Around this time each year, the RiverRun International Film Festival traditionally hosts a launch party touting the films and special guests scheduled to be a part of the festival. Circumstances being what they are during the COVID-19 pandemic, the RiverRun International Film Festival’s traditional kick-off event will be virtual this year, taking place April 7 and will be broadcast on the festival’s website: https://riverrunfilm.com/.
A specific broadcast time has yet to be determined but will likely be around 7 p.m. Tickets will be available for purchase by members on April 8 and by the general public on April 12. The complete schedule will be accessible through the RiverRun website, as are ticket sales.
The 23rd annual RiverRun festival will be held May 6-16 of this year and marks the 18th year since the festival migrated east from Brevard to Winston-Salem. Back then, the festival ran only four days. It has become one of the most popular annual events in the region and a major component of the arts scene here, attracting filmmakers and film fans alike from far and wide.
Much like the actual launch party, this presentation will include remarks from Rob Davis, the festival’s executive director, and Winston-Salem Mayor Allen Joines, among others, as well as a highlight reel showcasing this year’s film offerings and the announcement of special guests who will be attending the event.
In addition, it will include a detailed description of Elevant, the virtual screening system RiverRun will utilize this year, as well as the outdoor screenings and other special events the festival has in store.
Despite having to cancel last year’s festival, RiverRun’s ongoing series of virtual and drive-in screenings proved successful last year, and that will be the format for this year’s festival.
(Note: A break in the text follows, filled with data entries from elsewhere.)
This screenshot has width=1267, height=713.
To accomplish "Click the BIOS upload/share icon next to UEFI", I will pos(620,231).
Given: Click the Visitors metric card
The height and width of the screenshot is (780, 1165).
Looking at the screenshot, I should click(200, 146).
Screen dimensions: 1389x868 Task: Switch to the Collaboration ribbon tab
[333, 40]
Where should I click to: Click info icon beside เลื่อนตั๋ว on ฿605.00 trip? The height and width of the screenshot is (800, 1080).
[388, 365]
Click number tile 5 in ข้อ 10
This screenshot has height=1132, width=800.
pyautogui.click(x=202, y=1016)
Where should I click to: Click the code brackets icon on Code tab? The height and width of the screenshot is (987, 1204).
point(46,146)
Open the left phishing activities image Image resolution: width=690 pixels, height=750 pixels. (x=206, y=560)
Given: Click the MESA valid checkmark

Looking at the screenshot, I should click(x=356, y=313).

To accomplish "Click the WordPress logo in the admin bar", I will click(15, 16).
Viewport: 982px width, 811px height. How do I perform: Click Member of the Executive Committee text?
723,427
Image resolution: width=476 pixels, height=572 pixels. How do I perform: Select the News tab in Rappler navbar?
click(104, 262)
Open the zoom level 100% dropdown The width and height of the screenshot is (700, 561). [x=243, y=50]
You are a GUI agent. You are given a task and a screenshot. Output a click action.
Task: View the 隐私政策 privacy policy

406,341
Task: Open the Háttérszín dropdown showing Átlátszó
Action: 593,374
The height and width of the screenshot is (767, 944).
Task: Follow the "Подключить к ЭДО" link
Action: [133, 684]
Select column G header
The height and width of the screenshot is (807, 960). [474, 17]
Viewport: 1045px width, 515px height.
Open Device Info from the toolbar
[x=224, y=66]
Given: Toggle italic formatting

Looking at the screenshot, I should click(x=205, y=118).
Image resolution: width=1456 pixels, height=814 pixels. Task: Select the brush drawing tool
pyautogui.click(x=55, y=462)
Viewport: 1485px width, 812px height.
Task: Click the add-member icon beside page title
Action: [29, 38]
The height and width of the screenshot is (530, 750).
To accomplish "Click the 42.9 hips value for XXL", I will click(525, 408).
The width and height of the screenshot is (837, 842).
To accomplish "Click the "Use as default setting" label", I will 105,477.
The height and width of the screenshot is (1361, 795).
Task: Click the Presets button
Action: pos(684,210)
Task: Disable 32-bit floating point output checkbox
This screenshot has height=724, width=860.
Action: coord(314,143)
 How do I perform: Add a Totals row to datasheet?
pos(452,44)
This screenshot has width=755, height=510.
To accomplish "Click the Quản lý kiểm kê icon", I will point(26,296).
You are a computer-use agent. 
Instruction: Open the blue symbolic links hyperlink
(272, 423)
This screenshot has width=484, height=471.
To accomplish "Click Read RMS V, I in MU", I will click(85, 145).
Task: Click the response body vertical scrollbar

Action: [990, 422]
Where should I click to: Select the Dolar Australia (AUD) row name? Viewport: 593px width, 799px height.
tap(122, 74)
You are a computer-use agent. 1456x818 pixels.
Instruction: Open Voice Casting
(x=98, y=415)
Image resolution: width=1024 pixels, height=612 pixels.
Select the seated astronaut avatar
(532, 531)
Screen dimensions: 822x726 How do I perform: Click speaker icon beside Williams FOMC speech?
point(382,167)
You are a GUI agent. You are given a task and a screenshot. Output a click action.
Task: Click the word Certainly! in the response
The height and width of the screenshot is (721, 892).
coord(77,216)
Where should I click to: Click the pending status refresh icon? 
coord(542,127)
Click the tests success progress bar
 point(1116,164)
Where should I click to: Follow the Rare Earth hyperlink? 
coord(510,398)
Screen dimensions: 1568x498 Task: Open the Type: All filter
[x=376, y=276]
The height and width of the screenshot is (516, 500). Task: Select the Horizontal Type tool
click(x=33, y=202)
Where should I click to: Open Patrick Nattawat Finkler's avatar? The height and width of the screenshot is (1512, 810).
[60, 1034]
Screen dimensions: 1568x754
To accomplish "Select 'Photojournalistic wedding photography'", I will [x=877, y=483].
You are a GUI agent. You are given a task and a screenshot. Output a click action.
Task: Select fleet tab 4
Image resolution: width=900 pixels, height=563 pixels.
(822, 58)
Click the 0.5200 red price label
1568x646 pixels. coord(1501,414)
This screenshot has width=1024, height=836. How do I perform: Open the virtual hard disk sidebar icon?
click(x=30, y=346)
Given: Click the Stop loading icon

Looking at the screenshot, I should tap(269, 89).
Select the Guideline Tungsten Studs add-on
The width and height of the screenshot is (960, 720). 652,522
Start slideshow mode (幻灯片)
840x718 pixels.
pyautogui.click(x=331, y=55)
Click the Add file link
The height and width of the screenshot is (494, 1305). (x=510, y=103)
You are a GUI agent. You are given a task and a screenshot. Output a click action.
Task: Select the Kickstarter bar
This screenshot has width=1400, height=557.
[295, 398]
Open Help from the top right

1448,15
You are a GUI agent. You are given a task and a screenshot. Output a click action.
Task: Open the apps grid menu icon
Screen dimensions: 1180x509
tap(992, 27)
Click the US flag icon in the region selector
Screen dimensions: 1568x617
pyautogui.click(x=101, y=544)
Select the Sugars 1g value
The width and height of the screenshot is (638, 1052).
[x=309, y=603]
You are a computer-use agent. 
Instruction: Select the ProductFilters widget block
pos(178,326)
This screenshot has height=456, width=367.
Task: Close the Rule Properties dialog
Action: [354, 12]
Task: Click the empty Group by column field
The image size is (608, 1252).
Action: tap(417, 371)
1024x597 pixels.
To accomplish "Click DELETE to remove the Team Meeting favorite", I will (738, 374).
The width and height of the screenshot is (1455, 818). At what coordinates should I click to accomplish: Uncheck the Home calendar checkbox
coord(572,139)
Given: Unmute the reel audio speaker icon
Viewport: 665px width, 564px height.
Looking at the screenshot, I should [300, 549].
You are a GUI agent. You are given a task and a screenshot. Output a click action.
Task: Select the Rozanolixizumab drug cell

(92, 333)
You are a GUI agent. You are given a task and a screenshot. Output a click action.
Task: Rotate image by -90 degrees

The festival received over 1,500 submissions and selected 132, encompassing 41 features and 91 shorts, representing 24 countries.
Davis believes that this year’s line-up is one of the strongest ever and admits to being surprised – pleasantly so – by the submissions’ overall quality. As popular as RiverRun has become over the years, having earned a deserved reputation as an audience- and filmmaker-friendly event, he also lauds filmmakers’ determination and tenacity to make their films under such adverse circumstances as COVID-19.
“We had no idea how many submissions we’d receive given the strange circumstances in which we’ve all been operating, but I’m thrilled to say that the overall quality of films was exceptional,” he said.
Davis is not one for picking favorites, but there are some films he’s anxious to see how audiences react to, including The Dry, a complex murder-mystery starring Eric Bana set in the Australian Outback, based on Jane Harper’s best-seller, which Luke Buckmaster of The Guardian hailed as “gripping, tough, and psychologically intense … a very gripping and polished film, commandingly performed and directed, with an airtight sense of tonal cohesiveness.”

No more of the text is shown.